[originally aired in August 2011]
Picture this. You are a woman lawyer clerking for a federal judge, in Milwaukee, Wisconsin, in the United States of America. It is September of 1970, with revolution in the air, a time of long hair on men and short skirts on women. You join a group of fifteen or so of your male law school classmates (women had constituted less than 3% of the class) for lunch in the restaurant at the top of the Marine Bank (now the Chase Tower).
The restaurant manager approaches and advises you that your group is sitting in the “men’s section” of the restaurant, and you have inadvertently broken a rule by integrating that part of the lunch room. The manager thinks that perhaps you should leave. You-- and the guys sitting near you-- politely suggest to him that he doesn’t really want to try to oust one of a group of lawyers. He is upset, but allows you to be served, “just this once.”

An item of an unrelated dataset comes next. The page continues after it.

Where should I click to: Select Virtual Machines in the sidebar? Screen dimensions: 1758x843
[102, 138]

This happened, not in Afghanistan or Saudi Arabia, but in the United States-- and not in the deep south, but in the supposedly enlightened midwest. It happened to me.

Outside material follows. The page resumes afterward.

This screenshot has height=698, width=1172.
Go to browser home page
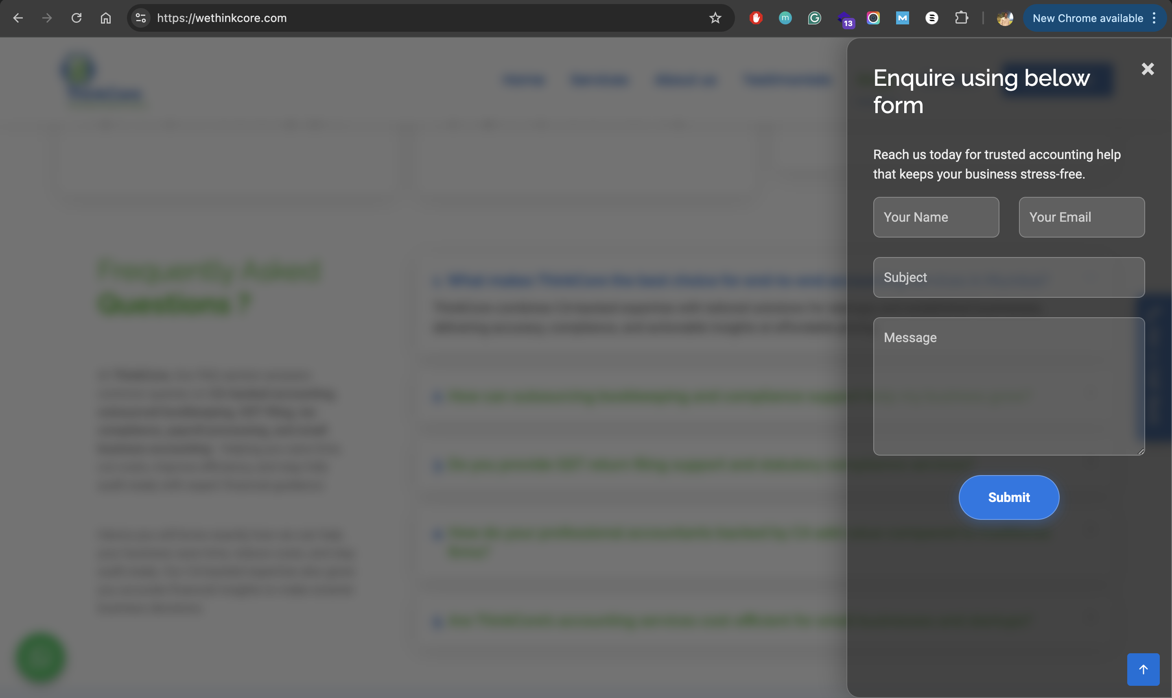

It was nothing new to me. On my first day of law school, in the fall of 1966, I was told I was “taking a man’s place.” And before I was hired for the clerkship, I was interviewed for a job in a small law firm. The hiring partner had advertised for a woman, and when I asked him why, he told me, “Because I won’t have to pay her as much.” I got up and left; one of the other three women in my class took the job.
I’ve spent my life ignoring boundaries, but that doesn’t mean that they weren’t there. In the early seventies, I had a woman client who was in the Navy. She couldn’t get promoted without sea duty, and she wasn’t allowed to serve aboard a ship. She had to fulfill that requirement on a Coast Guard vessel in Lake Michigan, but only after a lot of red tape.
“You’ve come a long way, baby,” claimed the ads for Virginia Slim cigarettes back in 1968. But we really hadn’t. True, women had had the vote since the 19th Amendment was ratified and became part of the Constitution as of August 26th, 1920.
But until the 1964 Civil Rights Act prohibited discrimination based on race, color, religion, sex or national origin, voting was about the only right women had. They often could not get a mortgage to buy a home, or get credit at a store. Women’s sports were virtually ignored while vast funds were spent on men’s teams in schools and colleges.
Women running for office-- I did that too-- spent most of their time explaining why a woman could, or should, run.
But it was at restaurants that the discrimination was most surprising to those of us who came of age in the revolutionary Sixties.
Heinemann’s Restaurant, on Wisconsin Avenue, had a men’s grill, a room into which women were not allowed-- although men as well as women were welcome in the rest of the restaurant. Women demonstrated in front of the restaurant in 1969, but it took a federal lawsuit, decided several years later, to affirm that such discrimination would no longer be condoned.
The clincher came in 1983, when Marge Biel, director of Governor Tony Earl’s Milwaukee office, was refused admission to the University Club’s dining room to attend a meeting with him. I could have warned her about that-- a decade earlier, I’d been invited to speak at a gathering in one of the private rooms there, and had been stopped at the entrance and told that women had to use the back door. I told them that, since I was the guest speaker, and was already inside, I would just go up to the room where my meeting was being held, thank you. They were too polite to physically throw me out.
Governor Earl said he wouldn’t attend any gatherings at the University Club until the policy was reversed. And it was, shortly thereafter.
Still, 1983.
“You’ve come a long way, baby.” Well, maybe we have, now. Women serve in all branches of government, in the military, on the Supreme Court, in all professions. Several women have even been taken seriously as candidates for the presidency.
We’ve had the vote for 91 years now, and I never miss an election, because I think of the women who were arrested and sent to prison-- as late as July of 1917-- so that I would have that right. I owe it to them.
And to Marge Biel. And to those women who picketed and then sued Heinemann’s. And all the other unsung heroines. I’ve been told that I’m one of them, a pioneer myself. I’ve never thought about it that way. I’ve only thought, I’m an American. That should mean the same thing for every one of us who is.